Charles Cotton's Fishing House, the inspiration for Izaak Walton's The Compleat Angler, stands in the woods by the River Dove.

Samuel Johnson, Lord Tennyson, John Ruskin and Lord Byron all praised Dovedale's scenery. The last wrote of Dovedale to the poet Thomas Moore, "I can assure you there are things in Derbyshire as noble as Greece or Switzerland."

Elizabeth Bennet and Mr Darcy talk about her travels in Derbyshire, including Dove Dale, after they meet unexpectedly at Pemberley in Jane Austen's Pride and Prejudice.

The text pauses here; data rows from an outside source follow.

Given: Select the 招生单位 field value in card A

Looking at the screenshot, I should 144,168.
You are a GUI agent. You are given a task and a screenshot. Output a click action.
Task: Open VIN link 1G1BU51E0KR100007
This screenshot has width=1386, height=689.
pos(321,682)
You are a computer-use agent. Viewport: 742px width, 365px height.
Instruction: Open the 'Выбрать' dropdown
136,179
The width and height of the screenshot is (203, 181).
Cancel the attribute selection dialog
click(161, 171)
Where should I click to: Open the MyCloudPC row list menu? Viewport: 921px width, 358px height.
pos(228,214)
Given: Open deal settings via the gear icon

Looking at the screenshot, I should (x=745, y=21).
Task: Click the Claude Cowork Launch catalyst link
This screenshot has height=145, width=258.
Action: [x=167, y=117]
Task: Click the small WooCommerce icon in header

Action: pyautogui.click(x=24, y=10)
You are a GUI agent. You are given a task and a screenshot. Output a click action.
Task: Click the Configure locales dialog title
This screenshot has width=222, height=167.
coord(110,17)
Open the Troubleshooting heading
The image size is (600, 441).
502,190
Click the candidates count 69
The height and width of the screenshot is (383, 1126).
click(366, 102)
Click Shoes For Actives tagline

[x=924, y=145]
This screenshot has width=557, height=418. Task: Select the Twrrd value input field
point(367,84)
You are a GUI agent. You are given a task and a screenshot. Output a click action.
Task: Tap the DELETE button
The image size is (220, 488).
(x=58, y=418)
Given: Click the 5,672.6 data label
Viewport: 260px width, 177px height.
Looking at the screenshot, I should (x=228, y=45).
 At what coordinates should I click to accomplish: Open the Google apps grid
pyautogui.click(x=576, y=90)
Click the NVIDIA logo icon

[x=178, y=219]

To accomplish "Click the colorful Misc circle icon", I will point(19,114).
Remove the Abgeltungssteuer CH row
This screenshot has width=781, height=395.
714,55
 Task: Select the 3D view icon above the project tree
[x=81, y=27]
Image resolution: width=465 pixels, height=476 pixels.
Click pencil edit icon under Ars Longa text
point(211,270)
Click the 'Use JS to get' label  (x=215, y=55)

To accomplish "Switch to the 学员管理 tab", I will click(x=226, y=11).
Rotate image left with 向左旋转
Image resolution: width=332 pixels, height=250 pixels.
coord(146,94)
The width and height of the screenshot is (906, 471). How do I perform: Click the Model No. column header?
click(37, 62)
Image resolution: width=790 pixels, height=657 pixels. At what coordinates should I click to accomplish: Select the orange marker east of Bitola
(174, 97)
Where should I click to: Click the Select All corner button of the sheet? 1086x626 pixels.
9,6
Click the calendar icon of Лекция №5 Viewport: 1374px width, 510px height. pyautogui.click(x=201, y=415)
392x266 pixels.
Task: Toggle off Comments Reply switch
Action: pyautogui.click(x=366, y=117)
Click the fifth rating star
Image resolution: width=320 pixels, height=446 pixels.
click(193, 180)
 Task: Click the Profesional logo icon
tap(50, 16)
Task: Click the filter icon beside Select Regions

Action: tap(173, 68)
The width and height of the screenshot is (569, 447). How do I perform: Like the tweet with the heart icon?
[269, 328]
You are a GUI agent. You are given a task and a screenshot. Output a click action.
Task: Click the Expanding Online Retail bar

Dovedale was featured on the 2005 BBC TV programme Seven Natural Wonders as one of the wonders of the Midlands. The stepping stones across the river figure prominently in Jorge Grau's 1974 film The Living Dead at the Manchester Morgue. The area along the river was used in Franco Zeffirelli's 1996 version and the BBC's 2006 version of Jane Eyre, and Dovedale also featured in the 2008 film The Other Boleyn Girl. The Ridley Scott film Robin Hood also used Dovedale as a location, and it can be clearly seen in several scenes towards the end of the movie.

==Dovedale Dash==

The Dovedale Dash is an annual 4+3/4 mi cross-country race along the banks of the River Dove, along Dovedale, and between the villages of Ilam and Thorpe. First organised in 1953, the race takes place on the first Sunday of October, although previously it was held on the closest Sunday to Guy Fawkes Night. The race has been cancelled on five occasions, most recently in 1998, 2000 and 2004, as a result of bad weather, and in 2020 during the COVID-19 pandemic.